Forecast: Steady Capex at Comcast

Comcast Corp. is expected to spend the same amount of money on capital expenditures in 2006 — $3.4 billion — as it did in 2005, according to a new research study by Sanford C. Bernstein.

Capital spending is often viewed with a jaundiced eye on Wall Street: Comcast’s stock took a 5% hit on Nov. 3, partly because of capex concerns. But it’s the lifeblood of the technical vendor community, and Comcast is the biggest U.S. cable company, so its spending forecasts can be a key industry barometer.

Bernstein estimated Comcast would spend an incremental $40 million in the second half of 2006, associated with the acquisition of 1.8 million subscribers from Adelphia Communications Corp.
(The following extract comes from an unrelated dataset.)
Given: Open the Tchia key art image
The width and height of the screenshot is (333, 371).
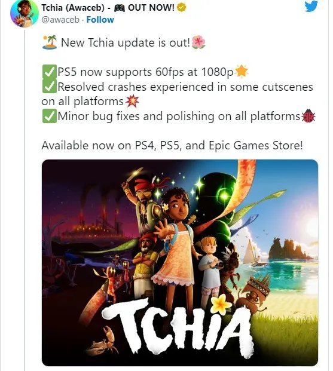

The firm estimates Comcast will spend $2.02 billion on customer-premises equipment, up about 10% from an earlier estimate of $1.85 billion.

Bernstein pegs scalable infrastructure spending for next year at $600 million: $293 million for line extensions, $218 million for upgrades and rebuilds and $316 million for support capital.

Craig Moffett, the senior analyst who wrote the report, gave Comcast high marks for a forward-thinking HDTV set-top strategy. “Comcast’s strategy of deploying [high-definition digital video recorder] combination boxes — instead of stand-alone DVRs — has put Comcast far ahead of competitors in HD-readiness,” he wrote. “By the end of 2005, Comcast will have pre-positioned HD in 24% of digital homes.

“This is nearly five times the HD readiness of their largest competitor, DirecTV, where only 5% of subscribers have HD boxes. In contrast to the consensus view, we believe this suggests that the risk to Comcast’s future capital spending is actually much lower than that of its competitors and peers.”

Moffett also downplayed fears Comcast might announce another rebuild or accelerate its all-digital plans, based on competition from Verizon Communications Inc.

Moffett said Comcast has plenty of non-rebuild options to increase bandwidth to match Verizon’s data and video offerings. Node-splitting and switched broadcast video are more efficient that rebuilding cable plant and would achieve the same end, he said.

Comcast had increased spending in 2005 from a forecasted $3 billion at the start of the year to $3.4 billion today. The increases were attributable to faster-than-expected uptakes of digital video recorders, which accounted for $250 million in spending, and faster than expected funding for voice-over-Internet protocol phone service, to the tune of $150 million.